%%

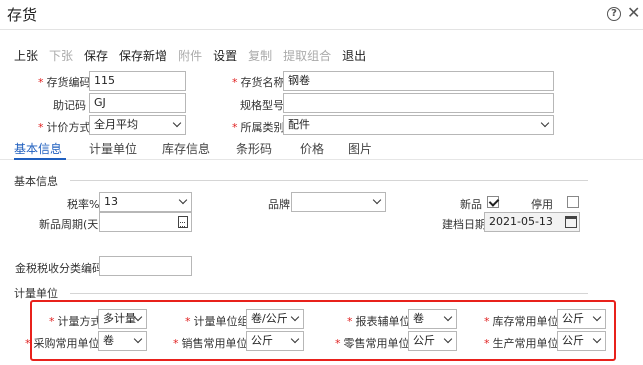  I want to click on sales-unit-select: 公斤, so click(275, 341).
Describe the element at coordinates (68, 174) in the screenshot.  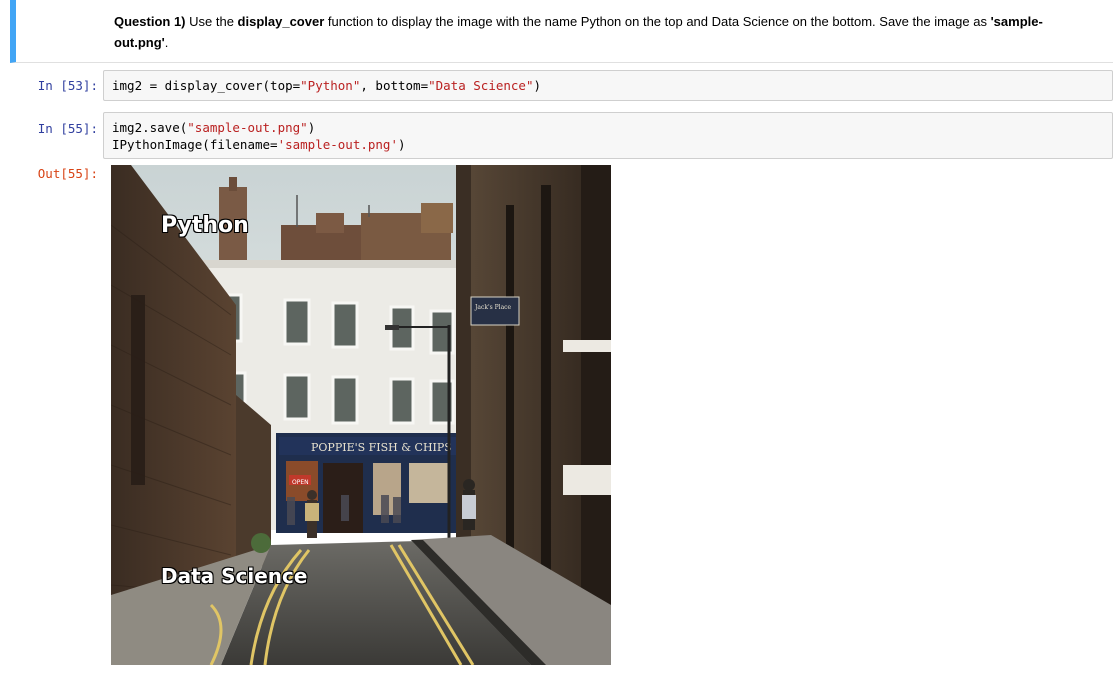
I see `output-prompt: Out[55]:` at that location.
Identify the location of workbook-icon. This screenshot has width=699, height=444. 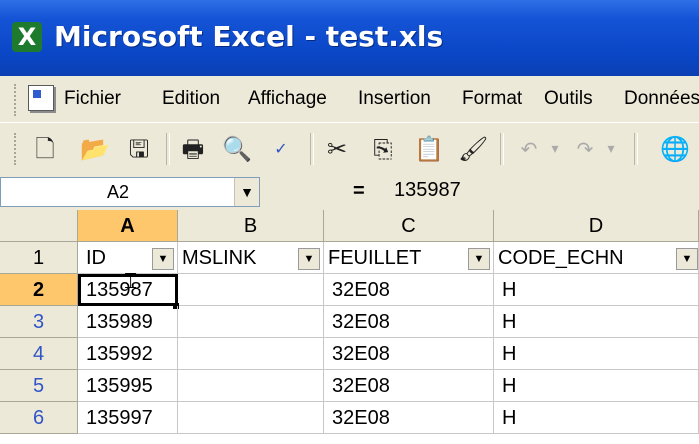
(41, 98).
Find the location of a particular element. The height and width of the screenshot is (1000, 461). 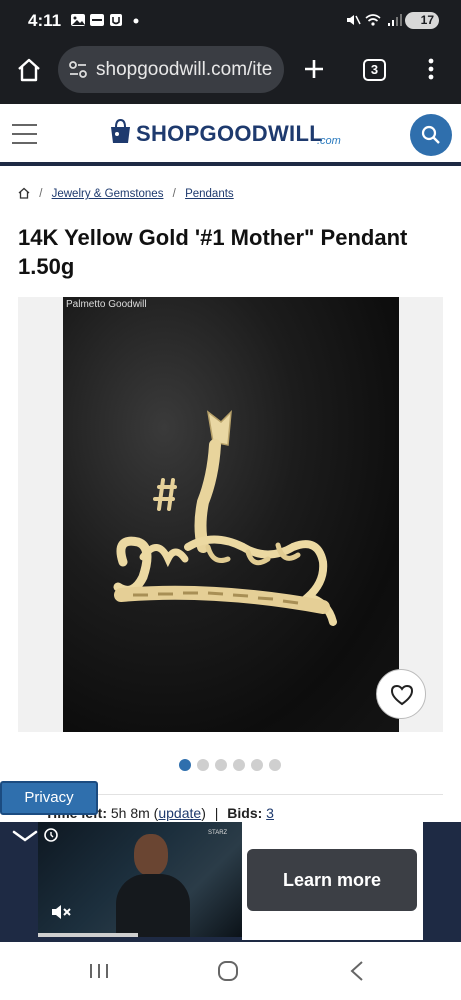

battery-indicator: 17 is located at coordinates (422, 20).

%%
%%

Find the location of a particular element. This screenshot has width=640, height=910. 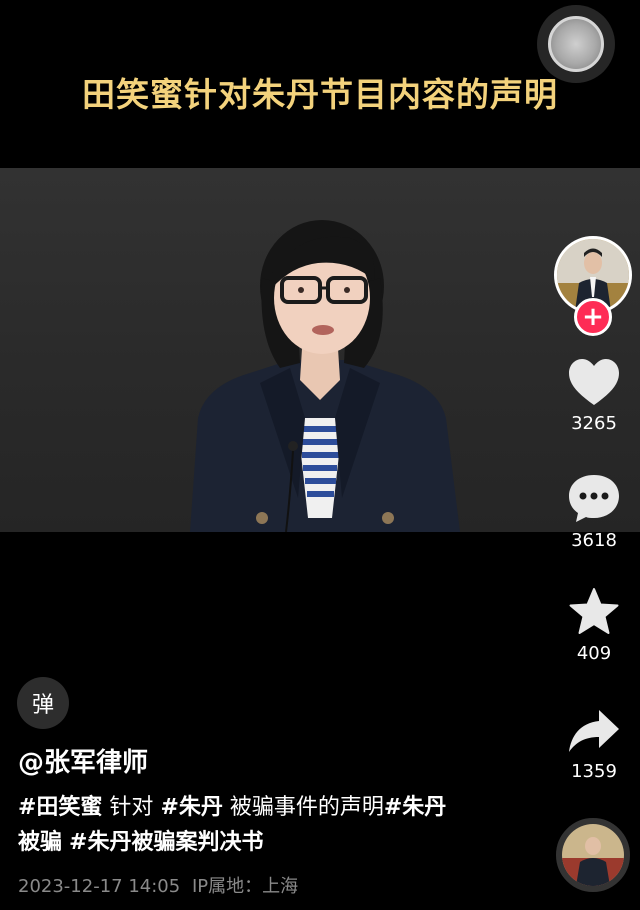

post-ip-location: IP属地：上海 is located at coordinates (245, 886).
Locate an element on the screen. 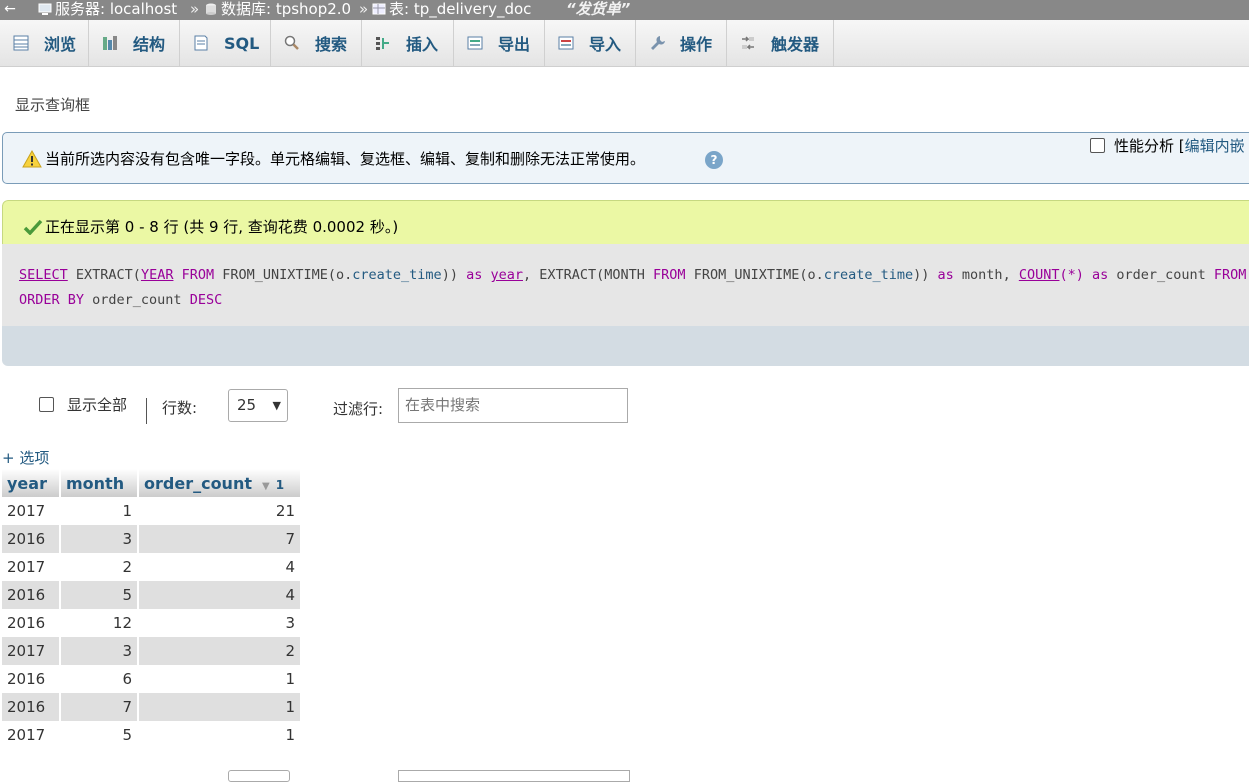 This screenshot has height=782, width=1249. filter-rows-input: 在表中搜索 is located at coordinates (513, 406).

%%

• WHAT THE EXERCISE ASKS: Starting with the line that contains "Identify the location" and going on through the line that contains "battery-indicator: 17 is", recast those lines as a JSON list of strings, one string per line, with blank lines left out. Leave the pictures out of your answer.

• WRITTEN SOLUTION:
[
  "Identify the location of workbook-icon. This screenshot has width=699, height=444. ",
  "(41, 98).",
  "Find the location of a particular element. The height and width of the screenshot is (1000, 461). ",
  "battery-indicator: 17 is located at coordinates (422, 20)."
]